= China Fortunes =

2011 novel by John D. Kuhns

First edition

China Fortunes is a 2011 novel by John D. Kuhns. The book is loosely based on his career and experiences in the United States and China. The protagonist followed throughout the book, Jack Davis, is an American financier who begins traveling to China in the 1980s. As Jack conducts business and chases wealth, he encounters the opportunities, as well as the obstacles, available to the few foreigners willing to brave the uncertainties of the PRC at the time. Tracing the beginnings of China’s industrial age and nascent capitalism, the book also takes the reader through Wall Street’s trading floors, IPOs, and multi-national hydroelectric deals.

==Background information==

China Fortunes was published in the United States and Canada by John Wiley & Sons, Inc. on December 9, 2010 (ISBN 9781118005644).

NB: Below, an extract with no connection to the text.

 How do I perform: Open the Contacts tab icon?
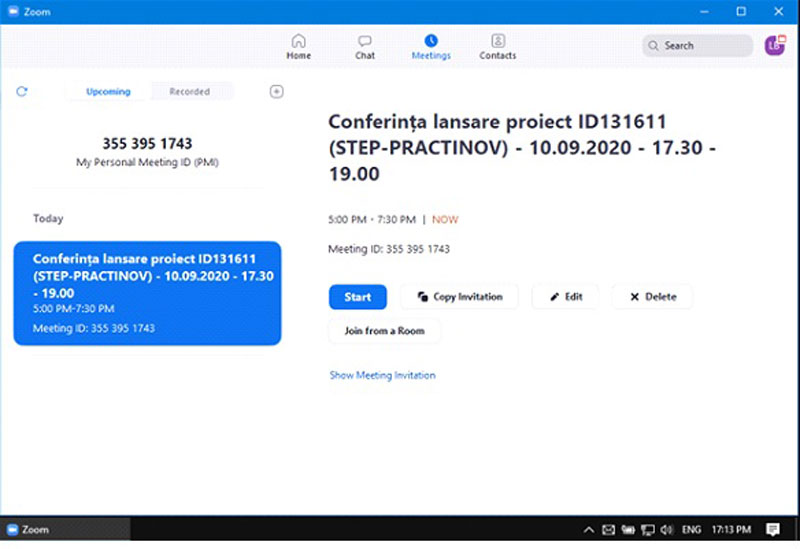497,41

John D. Kuhns is an author, artist, businessman and investment banker, known for renewable and alternative energy investments around the world.

==Reception==

The book received positive reviews with Terry McDonell, Managing Editor of Sports Illustrated, calling it "a smart and stylish take on what business really is in modern China. Kuhns knows both cold, and most important, he can tell a great story…ironic, fast moving and sharply observed. It will lock you in."

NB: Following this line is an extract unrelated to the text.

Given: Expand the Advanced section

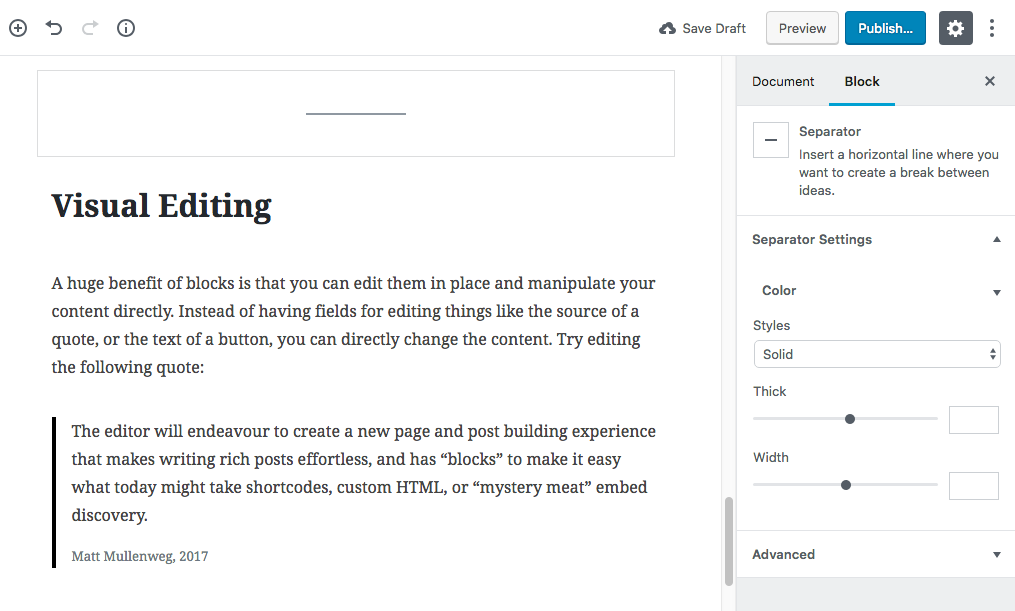Looking at the screenshot, I should tap(996, 554).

Robert Hsu, editor of China Strategy says, "A novel by a veteran American investment banker with years of experience wheeling and dealing in China, the book is loosely based on the author's personal story. It is a highly entertaining yet informative book for anyone interested in how fortunes can be made or lost almost overnight in the world's fastest growing economy. This was just published this year, and I couldn't put the book down after I started reading it."

Marc Levy, author of The Shadow Thief says, "China Fortunes is an extraordinary story conducted by a talented storyteller. Kuhns's pen drives you in a world unknown to most of us, taking you through fascinating and moving situations, and like every great journey, you won't come back exactly the same."